- Directed by: A. R. Ramesh
- Screenplay by: A. R. Ramesh
- Story by: E. Ramdoss
- Produced by: A. L. Azhagappan
- Starring: Abbas; Sanghavi; Sruthi Raj;
- Cinematography: S. Kumar
- Edited by: B. S. Vasu–Saleem
- Music by: Sirpy
- Production company: Valli Cine Arts
- Release date: 18 March 1998;
- Running time: 130 minutes
- Country: India
- Language: Tamil

= Ini Ellam Sugame =

Ini Ellam Sugame is a 1998 Indian Tamil-language romance film directed by A. R. Ramesh. The film stars Abbas, Sanghavi and Sruthi Raj, with R. Sundarrajan, Jai Ganesh and K. R. Vatsala playing supporting roles. It was released on 18 March 1998.

== Plot ==

Aravind (Abbas) comes to Chennai to participate in a singing competition. During the competition, Aravind falls in love at first sight with the female spectator Nandhini (Sanghavi) and so does she. He eventually wins the first prize. Aravind and Nandhini want to meet and express their feelings.

Aravind decides to stay in Chennai to find Nandhini. Meanwhile, he befriends the clever Chennaite Mani (R. Sundarrajan) and his neighbour Nirmala (Shruthi Raj).

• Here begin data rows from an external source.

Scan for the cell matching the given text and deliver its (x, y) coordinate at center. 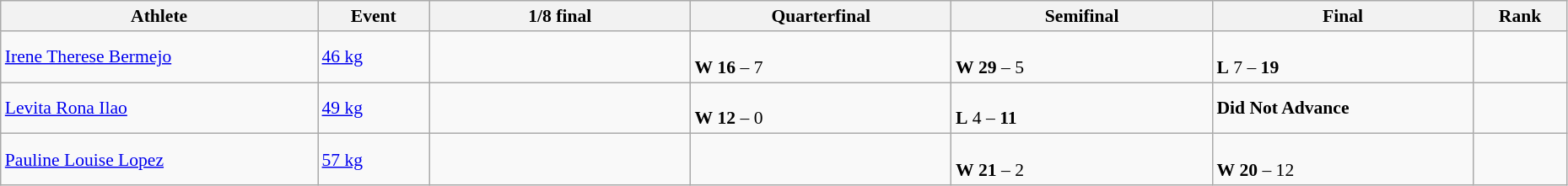
W 12 – 0 (822, 108)
Irene Therese Bermejo (159, 57)
46 kg (373, 57)
W 16 – 7 (822, 57)
W 29 – 5 (1081, 57)
L 4 – 11 (1081, 108)
Pauline Louise Lopez (159, 160)
Quarterfinal (822, 16)
Did Not Advance (1343, 108)
1/8 final (560, 16)
Final (1343, 16)
Semifinal (1081, 16)
W 21 – 2 (1081, 160)
49 kg (373, 108)
Rank (1520, 16)
57 kg (373, 160)
W 20 – 12 (1343, 160)
L 7 – 19 (1343, 57)
Athlete (159, 16)
Levita Rona Ilao (159, 108)
Event (373, 16)
Capture the cell that displays the provided text and extract its [X, Y] central coordinate. 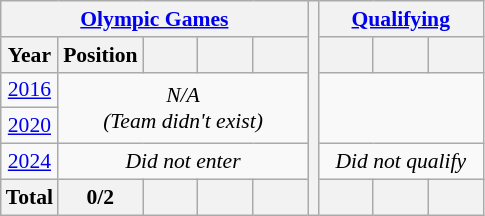
Did not qualify [400, 162]
Qualifying [400, 19]
Olympic Games [154, 19]
N/A(Team didn't exist) [183, 108]
Year [30, 55]
Position [100, 55]
2020 [30, 126]
Total [30, 197]
Did not enter [183, 162]
0/2 [100, 197]
2024 [30, 162]
2016 [30, 90]
For the text-containing cell, return its midpoint in [x, y] coordinate format. 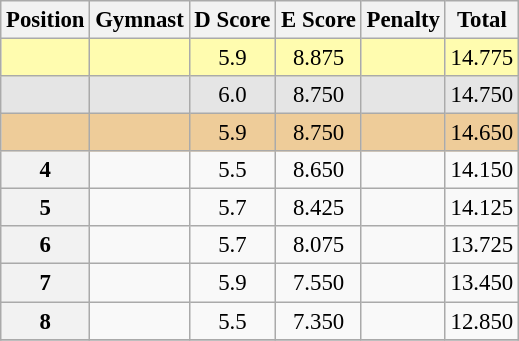
7.350 [318, 321]
Position [46, 20]
13.725 [482, 245]
4 [46, 170]
Total [482, 20]
12.850 [482, 321]
8.425 [318, 208]
8.875 [318, 58]
Gymnast [140, 20]
14.650 [482, 133]
Penalty [403, 20]
D Score [232, 20]
6 [46, 245]
8 [46, 321]
13.450 [482, 283]
14.750 [482, 95]
14.125 [482, 208]
7 [46, 283]
E Score [318, 20]
14.150 [482, 170]
7.550 [318, 283]
8.650 [318, 170]
6.0 [232, 95]
14.775 [482, 58]
5 [46, 208]
8.075 [318, 245]
For the text-containing cell, return its midpoint in (X, Y) coordinate format. 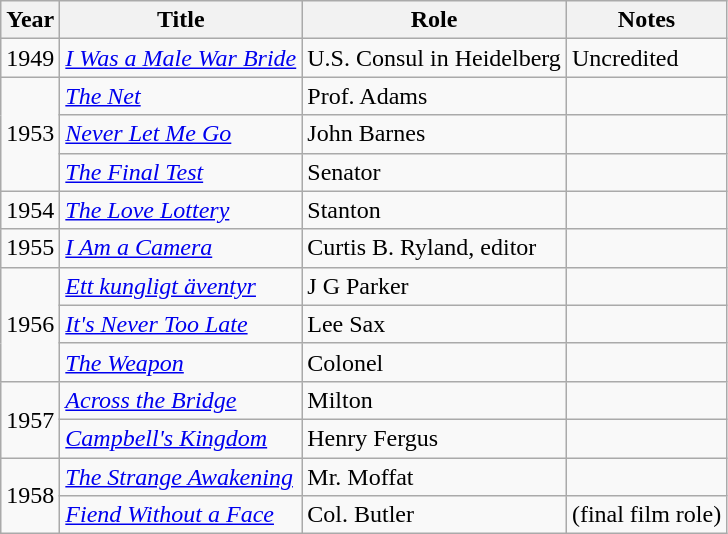
Role (434, 20)
J G Parker (434, 286)
1958 (30, 496)
Ett kungligt äventyr (181, 286)
Curtis B. Ryland, editor (434, 248)
Notes (646, 20)
1949 (30, 58)
Colonel (434, 362)
Mr. Moffat (434, 477)
Across the Bridge (181, 400)
The Weapon (181, 362)
Milton (434, 400)
Stanton (434, 210)
The Love Lottery (181, 210)
The Net (181, 96)
I Am a Camera (181, 248)
(final film role) (646, 515)
The Final Test (181, 172)
It's Never Too Late (181, 324)
The Strange Awakening (181, 477)
Title (181, 20)
Campbell's Kingdom (181, 438)
1957 (30, 419)
Lee Sax (434, 324)
Never Let Me Go (181, 134)
1956 (30, 324)
1955 (30, 248)
Col. Butler (434, 515)
U.S. Consul in Heidelberg (434, 58)
John Barnes (434, 134)
1954 (30, 210)
Henry Fergus (434, 438)
Uncredited (646, 58)
Senator (434, 172)
I Was a Male War Bride (181, 58)
Prof. Adams (434, 96)
1953 (30, 134)
Year (30, 20)
Fiend Without a Face (181, 515)
Provide the [x, y] coordinate of the cell's center where the given text is located.  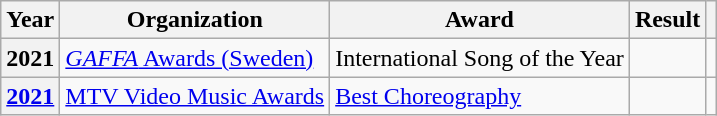
Organization [195, 20]
MTV Video Music Awards [195, 96]
GAFFA Awards (Sweden) [195, 58]
Best Choreography [480, 96]
Result [667, 20]
International Song of the Year [480, 58]
Year [30, 20]
Award [480, 20]
Capture the cell that displays the provided text and extract its [X, Y] central coordinate. 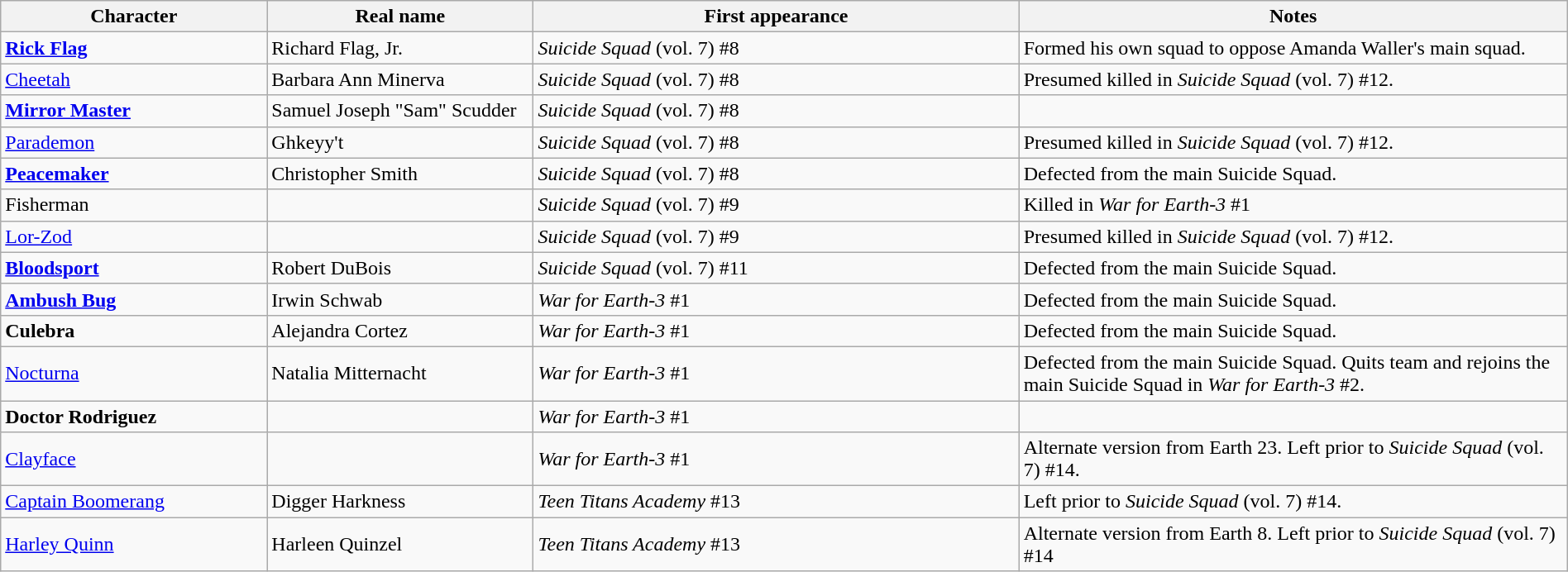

Nandhini heads an advertising company. Aravind is hired as a model in her company but Aravind and Nandhini don't express their love. With Aravind's help, Nirmala is also hired in Nandhini's company. Nirmala eventually falls in love with Aravind. What transpires later forms the crux of the story.

==Production==
The film was produced by A. L. Azhagappan. His son Udhaya under his original name Senthilkumar made his acting debut with this film appearing in a small role.
== Soundtrack ==
The soundtrack was composed by Sirpy.

| Song | Singer(s) | Lyrics | Duration |
| "Ae Poongatru" | Mano, Swarnalatha | Arivumathi | 4:29 |
| "Kangalilae" | P. Unni Krishnan, K. S. Chithra | Palani Bharathi | 5:05 |
| "Devi Enakkaha" | Mano | 4:48 |
| "Kudaigal Silirkkum" | Sumangali | 4:55 |
| "Onna Iranda" | Mano, Sirpy | Kalidasan | 5:24 |

== Reception ==
D. S. Ramanujam of The Hindu wrote, "A stale story, made staler by the slip-shod direction of A. R. Ramesh (``Thayagam), who has also penned the screenplay, offers dull hours in Valli Cine Arts, ``Eni Ellam Sukamae. The lead pair Sanghavi and Abbas just go through the movie, the latter still in the infancy stage of acting". Two years after release, the producers were given a ₹5 lakh subsidy by the Tamil Nadu government along with several other films.